One of the challenges for any printer investing in digital is the how to manage the demands of a new and unfamiliar data workflow. Heidelberg see this as one of the biggest challenges to digital press adoption. With the possibility of every printed carton containing a different, high resolution, image comes a tremendous demand on a companies’ intranet and servers. Heidelberg go to considerable lengths before a purchase to ensure that the digital infrastructure is in place to support this press and that it can cope with the demands expected of it.
Making the most noise at DRUPA 2016 (and previous DRUPA’s) were Landa. The demonstrations and marketing messages were impressive and compelling. Someone had to take the lead and Benny Landa can justifiably claim that title.
Packaging printer Edelmann are a key beta-site for the Landa S10 where the machine has been recently installed in a production environment, producing high-quality output.
This is an environment perfectly suited to the Landa S10 press. As a major player in this market, Edelmann understands what is required to be successful in this segment of the packaging market. For the Landa S10 press there is a very clear differentiator with its Nanoinks. This is not just about pantone matching with accuracy, it’s about finding hues and saturation levels and, point-of-sale, packaging performance that will be at a new level of quality, not previously seen in consumer packaging, whilst leveraging the ability to differentiate and track, every single printed carton. And all this on paper stocks never considered viable in this environment before. Small boutique paper mills take note, there is a new market on the horizon and coming your way!
Two other B1 presses were revealed at DRUPA 2016 but, have yet to make an appearance in the market. They are the Komori NS40 and the KBA Varijet 106.
Komori are saying the NS40, a four color press capable of speeds up to 13,000 sheets per hour and leveraging Fujifilm Samba print heads to deliver Landa’s Nanoinks, is expected to enter beta testing at a customer site, in 2019.
It’s not such good news for those waiting to see the KBA Varijet 106. Yes, there are two prototypes of this 1441 dpi Litho/Digital hybrid press in existence. The Varijet 106 has a production speed of 6,500 sheets per hour and includes a corona, pre-treatment unit. The digital, ink jet section of the press uses Xerox’s Impika technology to deliver aqueous inks to the media which is dried by an infra-red hot air dryer. However, KBA are saying that the Varijet 106, which is based on a Rapida 106 platform, is not ready for launch. KBA say the business case for the press, from the service providers perspective, is the problem and they do not want to market the press while this challenge exists.

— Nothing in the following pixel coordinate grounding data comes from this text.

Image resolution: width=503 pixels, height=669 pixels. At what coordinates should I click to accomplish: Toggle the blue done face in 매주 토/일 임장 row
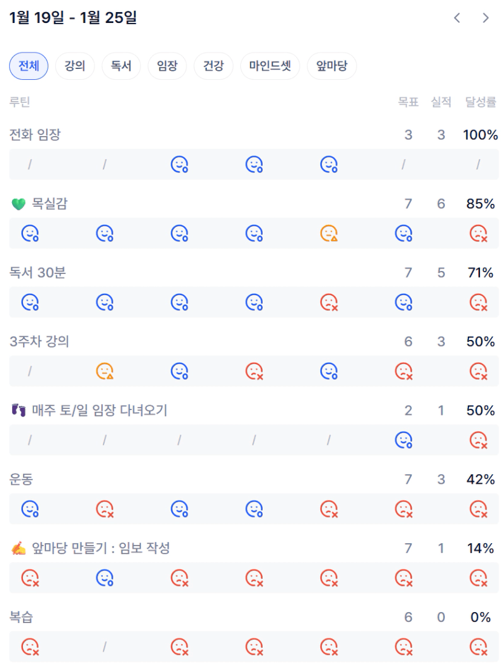[404, 440]
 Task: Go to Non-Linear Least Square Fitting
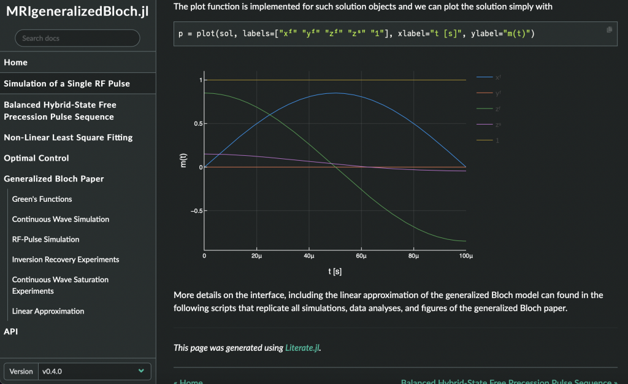68,137
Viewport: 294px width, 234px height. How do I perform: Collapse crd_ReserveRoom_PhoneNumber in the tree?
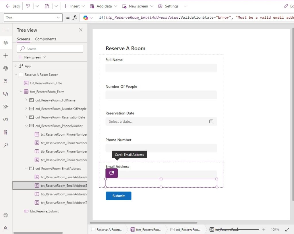26,126
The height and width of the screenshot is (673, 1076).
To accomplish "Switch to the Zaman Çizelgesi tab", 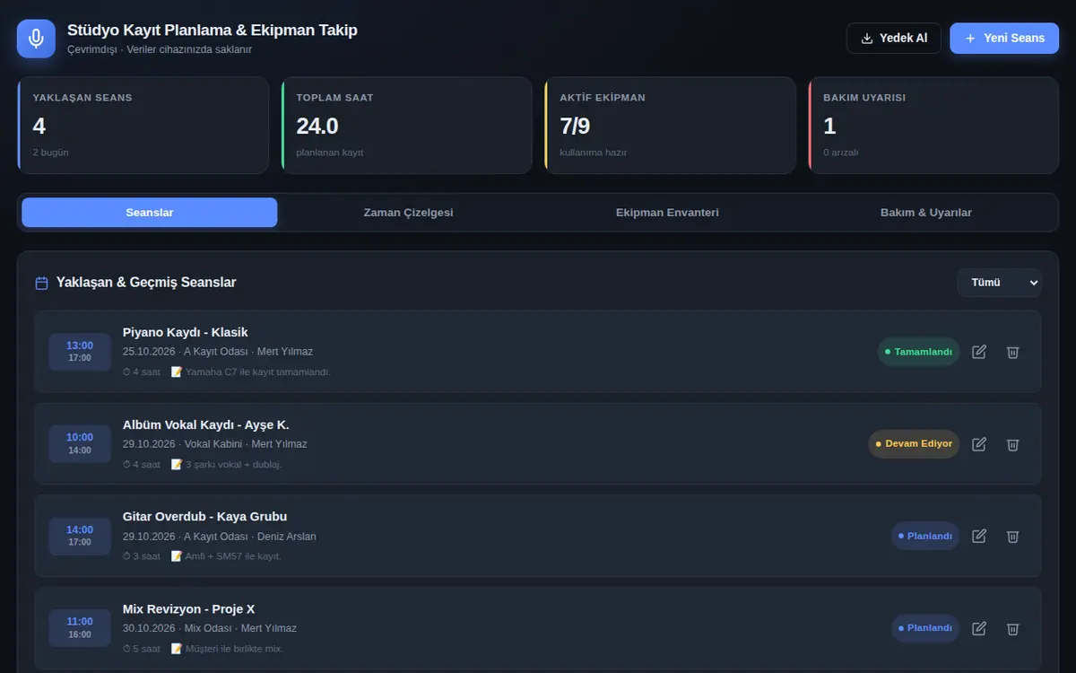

So, midway between Drupa’s, its fair to say that the OEM’s who made so much noise in 2016 are starting to deliver on their marketing hyperbole. With an expanding number of digital press installations print volume will continue growing rapidly. This will continue driving demand for both standard and specialty inks that address the full range of commercial printing applications for these presses.
If you are a commercial printer who has been sitting on the fence, waiting to make the move to digital, don’t wait too long. I suspect your competitors are already engaging with their favourite digital press brand, right now.